[What you will do]
Your response should consist of the full data, set down exactly.

[Collected data]

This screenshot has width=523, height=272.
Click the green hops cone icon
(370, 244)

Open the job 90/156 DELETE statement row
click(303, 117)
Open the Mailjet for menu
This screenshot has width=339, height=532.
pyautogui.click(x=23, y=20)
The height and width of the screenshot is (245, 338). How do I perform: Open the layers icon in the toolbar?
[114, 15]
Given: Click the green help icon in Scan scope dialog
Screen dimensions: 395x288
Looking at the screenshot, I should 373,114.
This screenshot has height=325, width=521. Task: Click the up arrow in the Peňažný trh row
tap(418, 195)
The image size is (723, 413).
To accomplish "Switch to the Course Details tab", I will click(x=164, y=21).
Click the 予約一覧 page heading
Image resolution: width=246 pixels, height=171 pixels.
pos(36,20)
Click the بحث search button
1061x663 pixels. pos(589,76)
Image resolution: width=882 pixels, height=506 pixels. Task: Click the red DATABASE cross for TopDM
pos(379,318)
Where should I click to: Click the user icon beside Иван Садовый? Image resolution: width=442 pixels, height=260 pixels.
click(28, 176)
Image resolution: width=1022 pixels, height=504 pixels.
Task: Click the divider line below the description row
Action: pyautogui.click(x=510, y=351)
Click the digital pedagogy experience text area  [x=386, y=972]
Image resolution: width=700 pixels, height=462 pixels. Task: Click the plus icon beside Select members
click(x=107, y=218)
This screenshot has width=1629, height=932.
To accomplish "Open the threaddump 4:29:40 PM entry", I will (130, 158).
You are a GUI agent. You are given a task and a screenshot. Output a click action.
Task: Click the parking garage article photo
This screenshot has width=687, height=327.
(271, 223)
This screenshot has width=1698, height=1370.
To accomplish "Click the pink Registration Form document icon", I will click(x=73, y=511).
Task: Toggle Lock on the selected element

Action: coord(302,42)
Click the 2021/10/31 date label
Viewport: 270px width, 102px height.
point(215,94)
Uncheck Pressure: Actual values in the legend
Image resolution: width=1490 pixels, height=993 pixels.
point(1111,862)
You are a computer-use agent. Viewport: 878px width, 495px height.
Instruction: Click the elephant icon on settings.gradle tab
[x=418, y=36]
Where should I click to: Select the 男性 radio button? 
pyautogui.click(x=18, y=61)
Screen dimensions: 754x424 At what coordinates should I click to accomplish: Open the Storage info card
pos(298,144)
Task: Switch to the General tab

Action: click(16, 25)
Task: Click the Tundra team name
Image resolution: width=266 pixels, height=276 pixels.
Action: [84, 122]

[Response]
This screenshot has width=523, height=272.
Click the green hops cone icon
(370, 244)

Open the job 90/156 DELETE statement row
click(303, 117)
Open the Mailjet for menu
This screenshot has width=339, height=532.
pyautogui.click(x=23, y=20)
The height and width of the screenshot is (245, 338). How do I perform: Open the layers icon in the toolbar?
[114, 15]
Given: Click the green help icon in Scan scope dialog
Screen dimensions: 395x288
Looking at the screenshot, I should 373,114.
This screenshot has height=325, width=521. Task: Click the up arrow in the Peňažný trh row
tap(418, 195)
The image size is (723, 413).
To accomplish "Switch to the Course Details tab", I will click(x=164, y=21).
Click the 予約一覧 page heading
Image resolution: width=246 pixels, height=171 pixels.
pos(36,20)
Click the بحث search button
1061x663 pixels. pos(589,76)
Image resolution: width=882 pixels, height=506 pixels. Task: Click the red DATABASE cross for TopDM
pos(379,318)
Where should I click to: Click the user icon beside Иван Садовый? Image resolution: width=442 pixels, height=260 pixels.
click(28, 176)
Image resolution: width=1022 pixels, height=504 pixels.
Task: Click the divider line below the description row
Action: pyautogui.click(x=510, y=351)
Click the digital pedagogy experience text area  [x=386, y=972]
Image resolution: width=700 pixels, height=462 pixels. Task: Click the plus icon beside Select members
click(x=107, y=218)
This screenshot has width=1629, height=932.
To accomplish "Open the threaddump 4:29:40 PM entry", I will (130, 158).
You are a GUI agent. You are given a task and a screenshot. Output a click action.
Task: Click the parking garage article photo
This screenshot has width=687, height=327.
(271, 223)
This screenshot has width=1698, height=1370.
To accomplish "Click the pink Registration Form document icon", I will click(x=73, y=511).
Task: Toggle Lock on the selected element

Action: coord(302,42)
Click the 2021/10/31 date label
Viewport: 270px width, 102px height.
point(215,94)
Uncheck Pressure: Actual values in the legend
Image resolution: width=1490 pixels, height=993 pixels.
point(1111,862)
You are a computer-use agent. Viewport: 878px width, 495px height.
Instruction: Click the elephant icon on settings.gradle tab
[x=418, y=36]
Where should I click to: Select the 男性 radio button? 
pyautogui.click(x=18, y=61)
Screen dimensions: 754x424 At what coordinates should I click to accomplish: Open the Storage info card
pos(298,144)
Task: Switch to the General tab

Action: click(16, 25)
Task: Click the Tundra team name
Image resolution: width=266 pixels, height=276 pixels.
Action: [84, 122]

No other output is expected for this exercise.